We get it. We understand how our colleagues feel. But that does not change our belief that this is still. the right thing to do. We are going to do all we can, and we pledge to keep you updated as we consult with your governance leaders and finalize our plan during this next couple of months.

Now, we also need to support you and the persistent innovative, creative and entrepreneurial attitude that you have made a hallmark of UW Oshkosh these last many, challenging years.

Yes, our students in the UW System have been asked to pay more for college and bear a greater share of their educational costs in the last several years as the money Wisconsin taxpayers chip into higher education waned. And, yes, their extra sacrifices haven’t been channeled into the pay of their professors or staff – the providers of a high-quality educational experience.

Yet, how remarkable is it that we gather here today, coming out of the economic fog of the recent recession, having done a pretty good job of growing or preserving record enrollments. Meanwhile, we’re:

  • Designing and launching high-demand programs like the USP… And workforce skills-gap closers such as the new mechanical, electrical and environmental engineering technology degrees developed with New North’s NEW ERA institutions.
  • We have a new College of Business Executive MBA path, a new high-impact insurance program to offer, and continue graduating nursing-doctorate holders.
  • Faculty and students are working with dairy farms, large and small, to generate electricity from waste.
  • College programs are ensuring local waters are safe for swimming and drinking.
  • And we’re catalyzing riverfronts and industrial parks for real, meaningful economic development.
  • All this… and we don’t lose ground when it comes to the 2,000-plus students we are graduating each year…


The odds have clearly been against us… But we don’t quit, nor do we sacrifice one iota of innovation. Your talents and efforts amaze me.

So, we’re not going to let the odds beat us, even if people are surprised by how different our objectives and initiatives look to some people, even critics.

Beyond continuing to push ourselves into new ventures and partnerships that give our students incredible learning experiences, we need to push ourselves to do a better job of explaining “how” we do it.

You may remember a little spat last spring over our fund balances. Well, those fund balances aren’t a negative. They are a positive – a public good derived from popular programs, our resourceful business models and our educational ingenuity. They are the product of good stewardship and good stewards. We have grown revenues. And we have preserved these funds for the challenging times we find ourselves in.

The initiatives and projects fund balances continue support are important, and I know they are important to you. Many of the research programs, waste-to-energy initiatives and the other entrepreneurial endeavors we and our UW Oshkosh Foundation have launched are more than just “politically popular.” They are rewarding. People here are working on things that they care about, and we are excited to keep these opportunities coming.

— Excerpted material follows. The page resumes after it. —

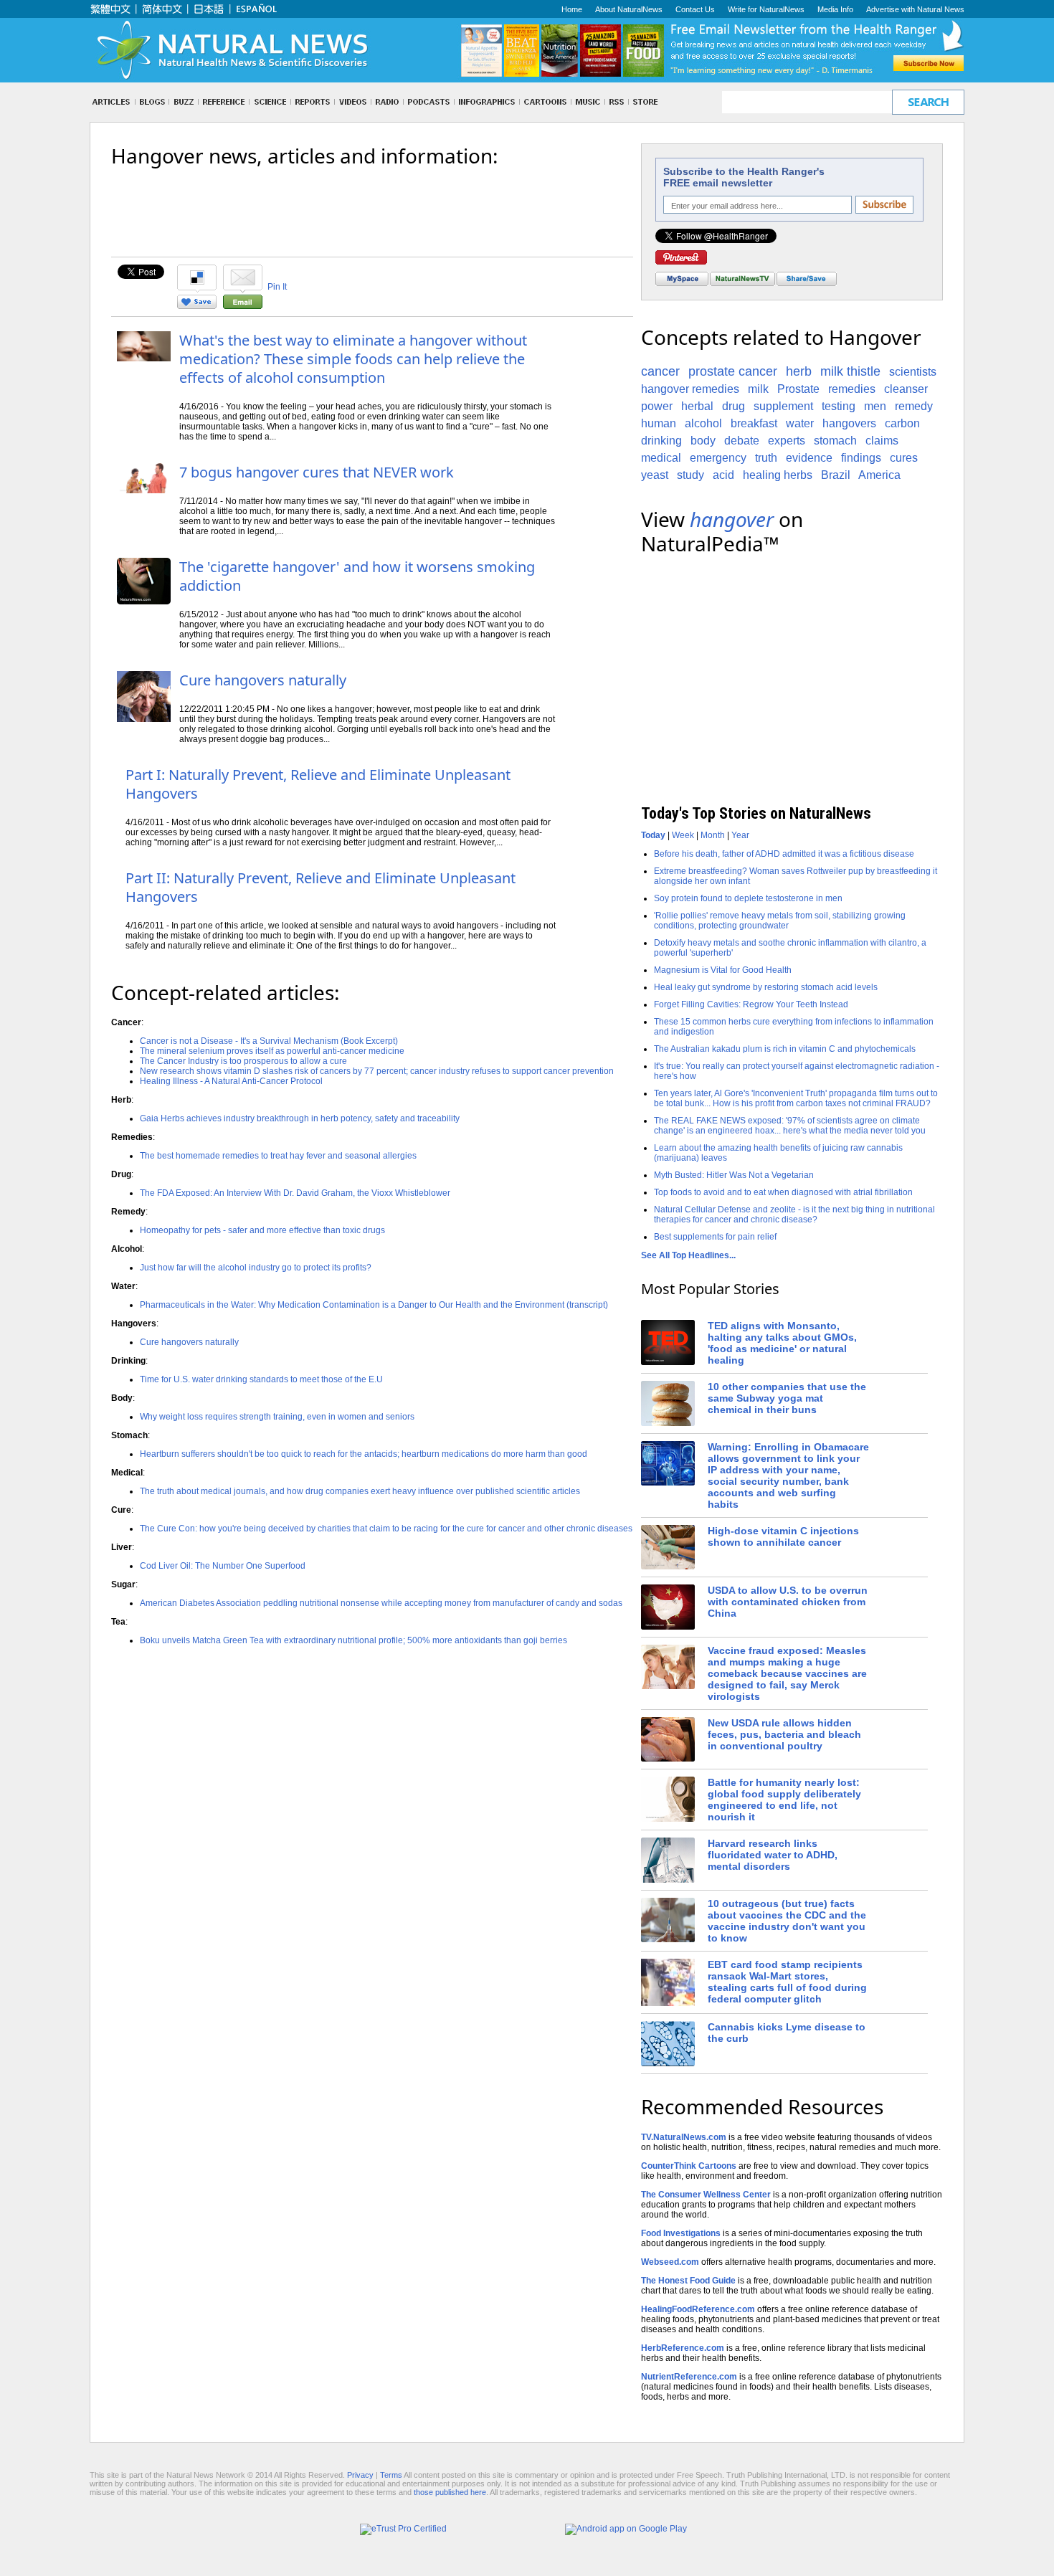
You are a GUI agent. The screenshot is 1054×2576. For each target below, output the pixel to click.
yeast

They tap into your passion.

Some of our ventures may be a bit risky and seem a little surprising to our few critics and even our legion of supporters at times… “Biodigesters at big and small dairy farms?… Foundations buying hotels?”

We know that our motivation is our mission.  High-impact student learning opportunities. Research.  Scholarship generation.  Public education… These are the reasons we pursue these innovative ventures – for our students, for our campus, for a sustainable community and economy and a better earth.

We can commit to doing more to make sure no one is caught off guard or surprised by our passion and pursuit of these projects. We operate in a proving ground that is, essentially, the public square. Sure, we’ll fail sometimes. And, when we do, it’ll be in the public’s view. That’s okay. That’s what it is to be an experimenter or an entrepreneur. That’s what it is to try. In the end, we rack up far more wins than losses.

You’ll hear more this morning from Provost Earns. Vice Chancellors Roter, Sonnleitner and Rathjen about our efforts to address many of our challenges and showcase our many accomplishments.

Before I close, let me say again how excited I am for the year ahead and how proud I am of the way we continue to advance this institution. We’re not just “doing more with less,” we’re doing better and we’re breaking ground as we go so that our students may grow and thrive. That is the epitome of a higher educational institution fulfilling its mission.

And it’s not just me saying that. One last thing I wanted to share — it’s evidence that proves the people who truly rely on our work know the challenges we face and the ways we are beating the odds.

(Chancellor Wells shares a letter from a proud parent…)

            …My youngest son John just graduated on May 11, at the very impressive 9 a.m. Ceremony.  He makes the third child to graduate from UWO in the last 8 years.

           … I wish I could wave a magic wand that would give the general public the insight and wisdom to APPRECIATE our public universities.  I hope the tide will soon turn so we once again provide the support and respect at the appropriate levels that your efforts, and those of your professors and staff, deserves.

            …Thank you for your important contribution to our childrens’ lives.

… Again, we are incredibly proud of you and the work you do.